DATASET RECORDS ▸
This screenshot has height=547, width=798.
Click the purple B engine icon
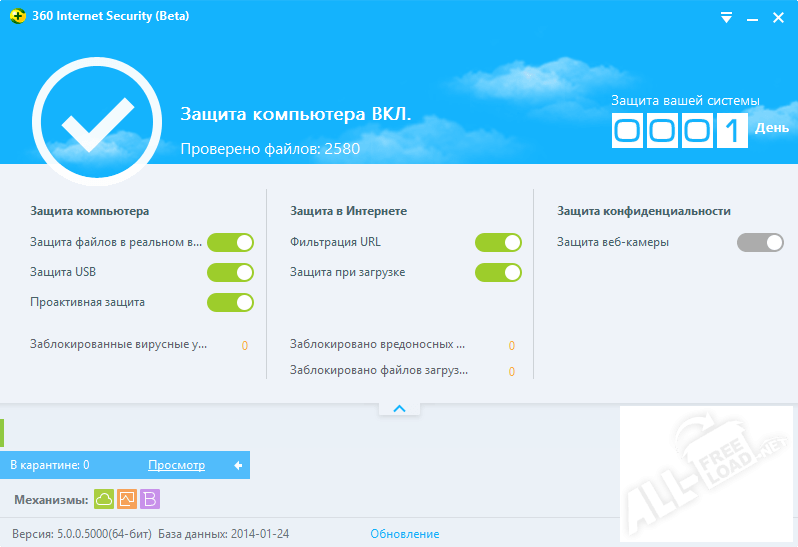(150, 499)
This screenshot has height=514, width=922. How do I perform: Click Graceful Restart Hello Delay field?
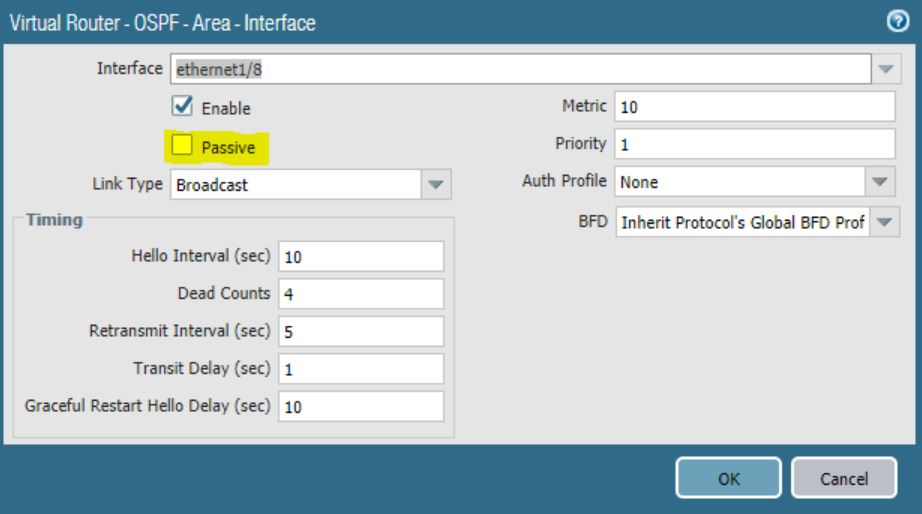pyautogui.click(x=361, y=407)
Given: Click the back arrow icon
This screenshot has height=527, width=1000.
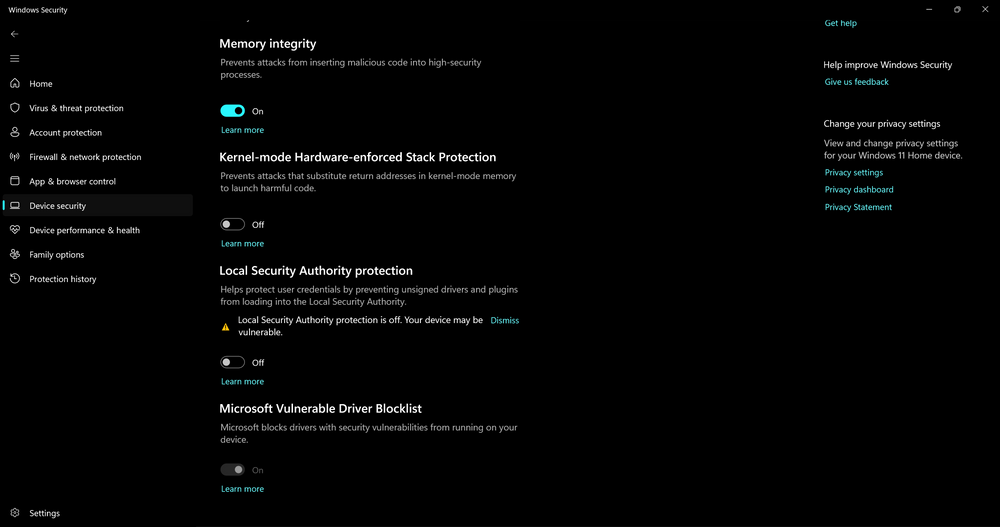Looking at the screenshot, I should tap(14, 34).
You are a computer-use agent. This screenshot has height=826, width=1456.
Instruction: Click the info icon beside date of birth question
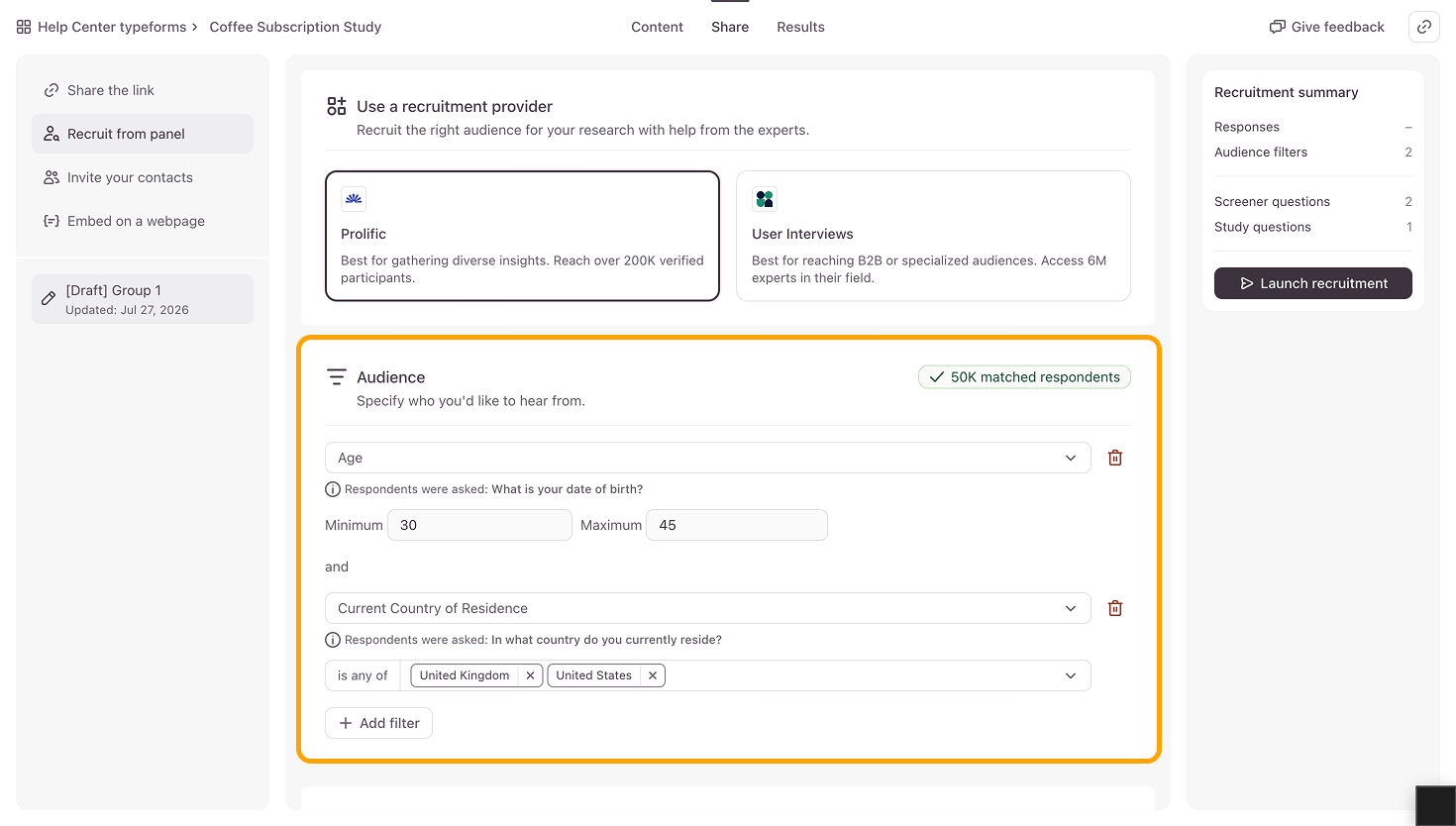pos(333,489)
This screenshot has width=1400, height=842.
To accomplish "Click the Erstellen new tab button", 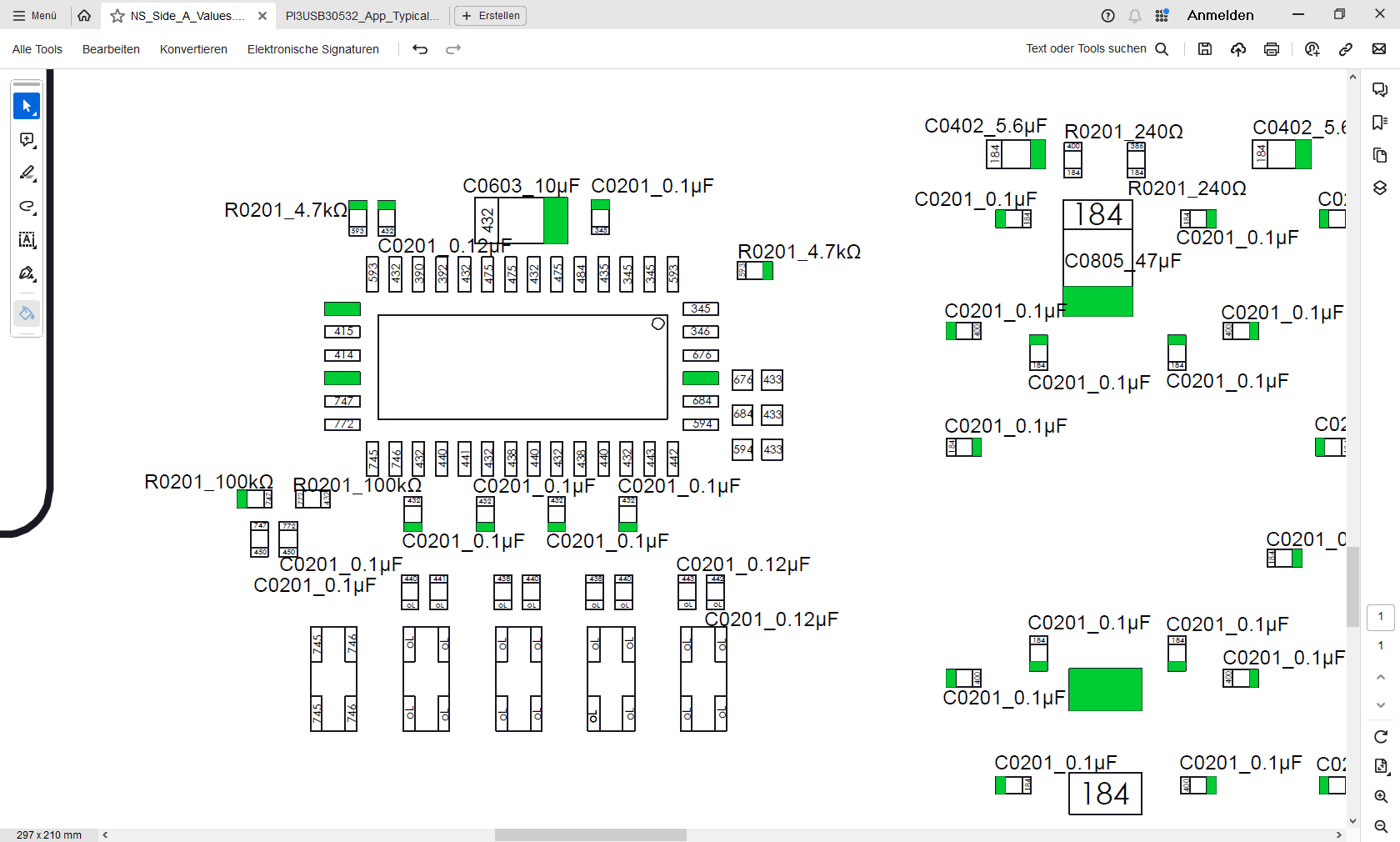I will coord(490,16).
* * *
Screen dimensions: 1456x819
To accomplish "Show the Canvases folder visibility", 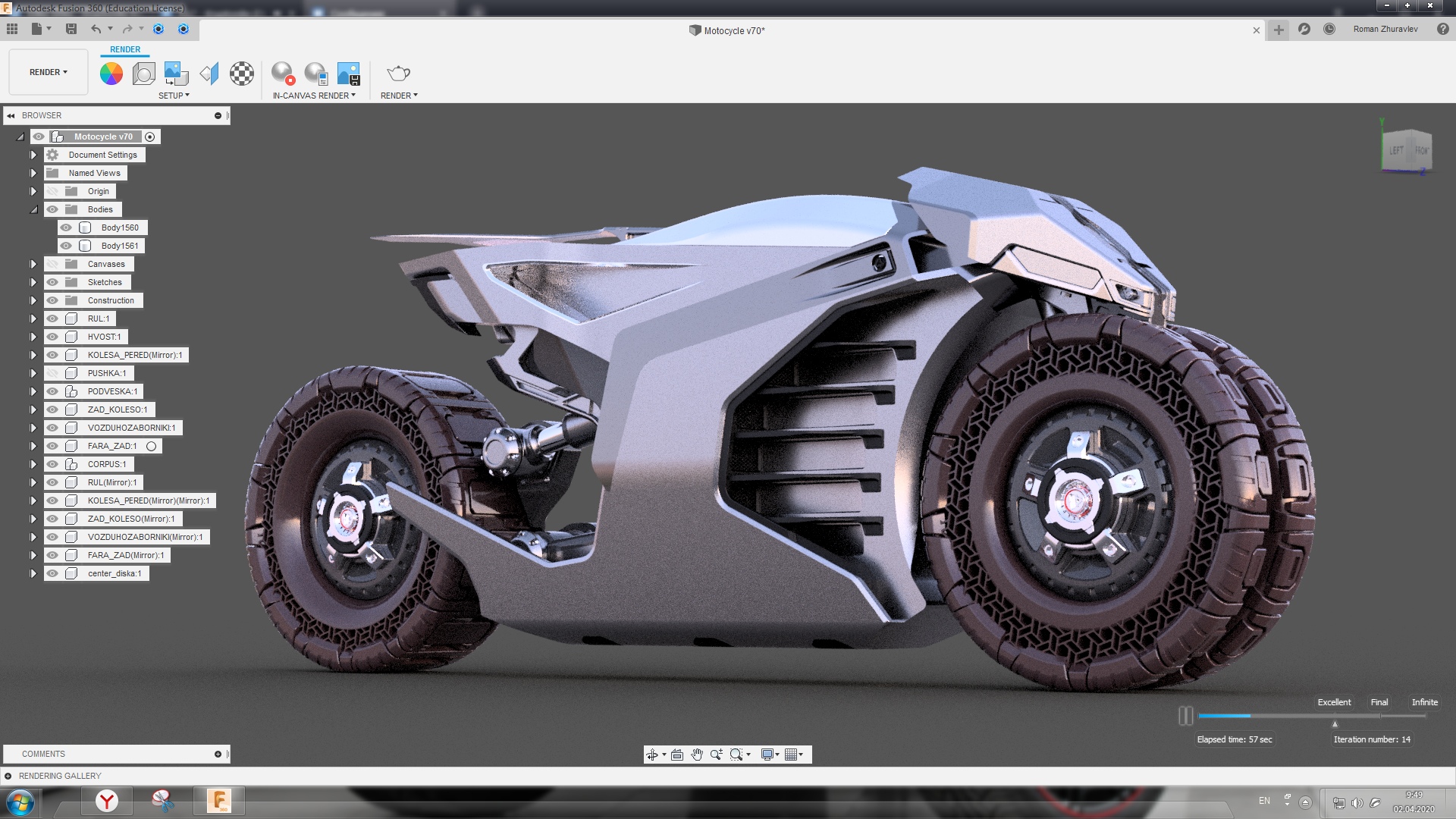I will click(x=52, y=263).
--
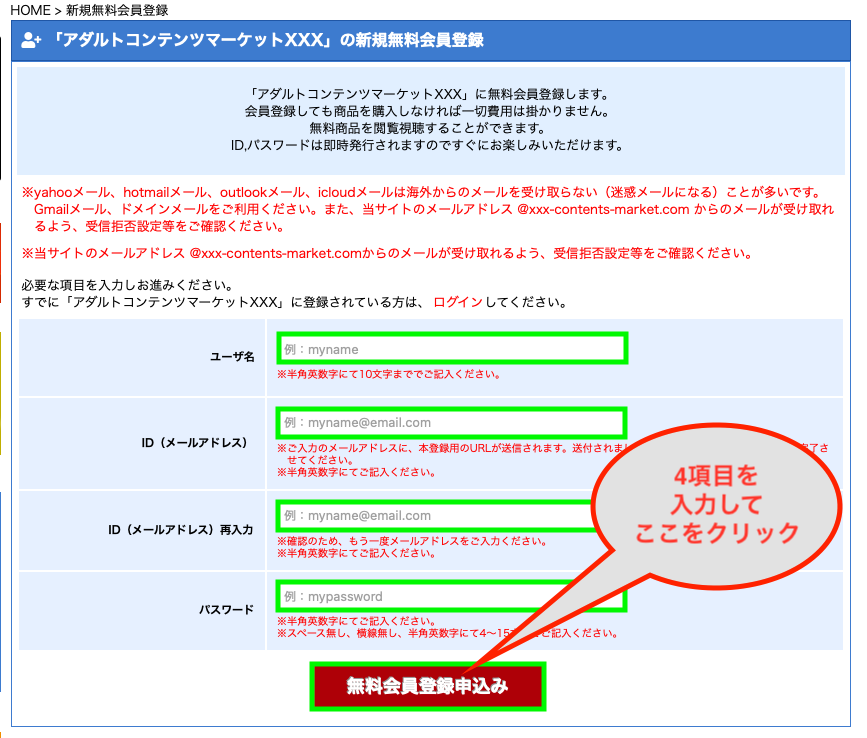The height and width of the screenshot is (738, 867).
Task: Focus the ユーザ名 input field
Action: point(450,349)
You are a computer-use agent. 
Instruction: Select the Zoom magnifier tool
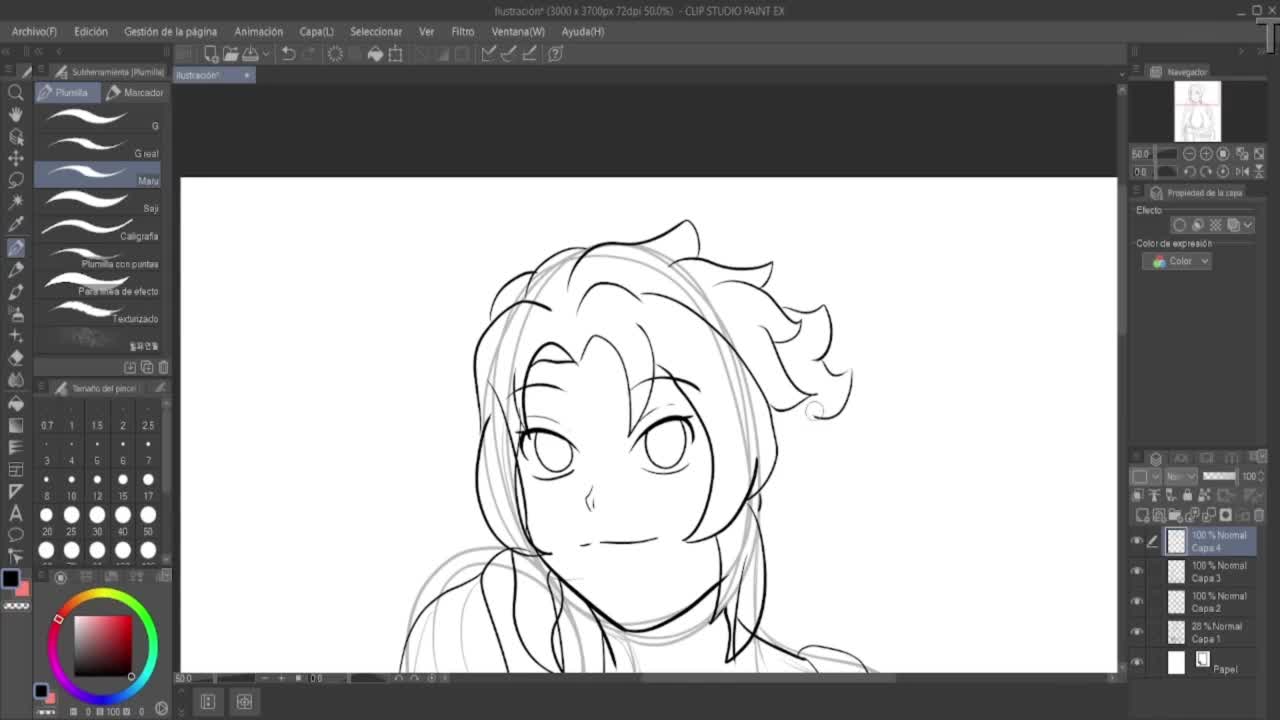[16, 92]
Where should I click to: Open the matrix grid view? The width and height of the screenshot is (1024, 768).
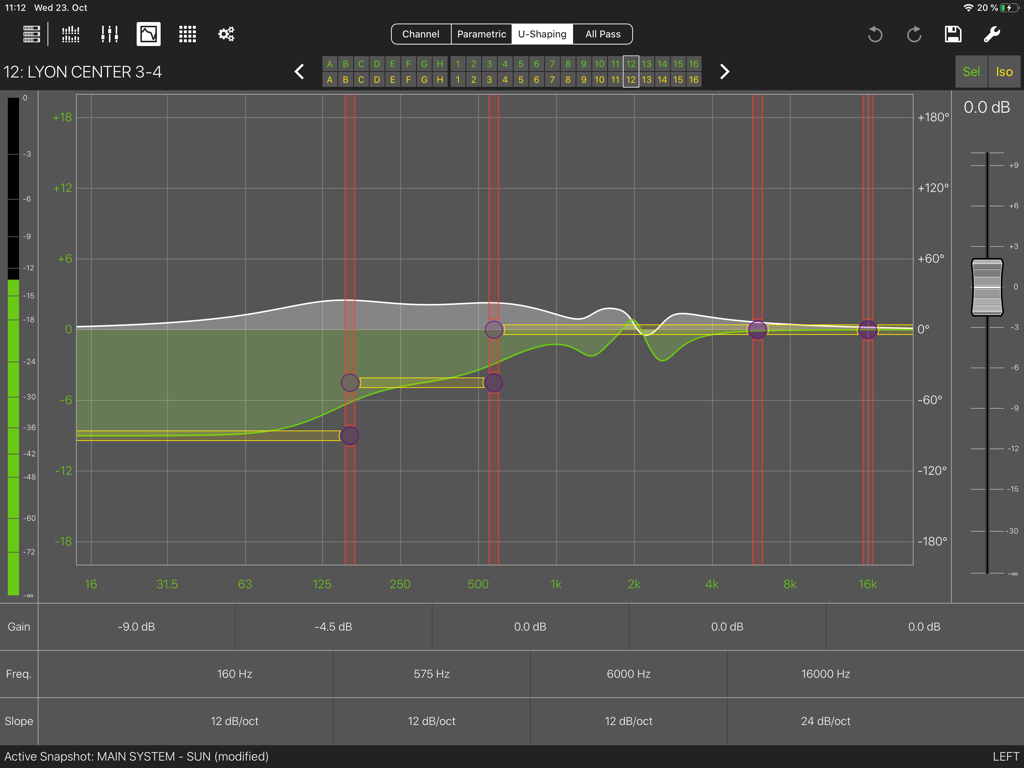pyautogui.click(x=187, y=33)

DO THIS ▸ Copy out the items word for word, starting at the line that contains "Where should I" and ending at the line that contains "pyautogui.click(x=187, y=33)", both included. Leave the pictures out.

WRITTEN RESPONSE ▸
Where should I click to: Open the matrix grid view? The width and height of the screenshot is (1024, 768).
pyautogui.click(x=187, y=33)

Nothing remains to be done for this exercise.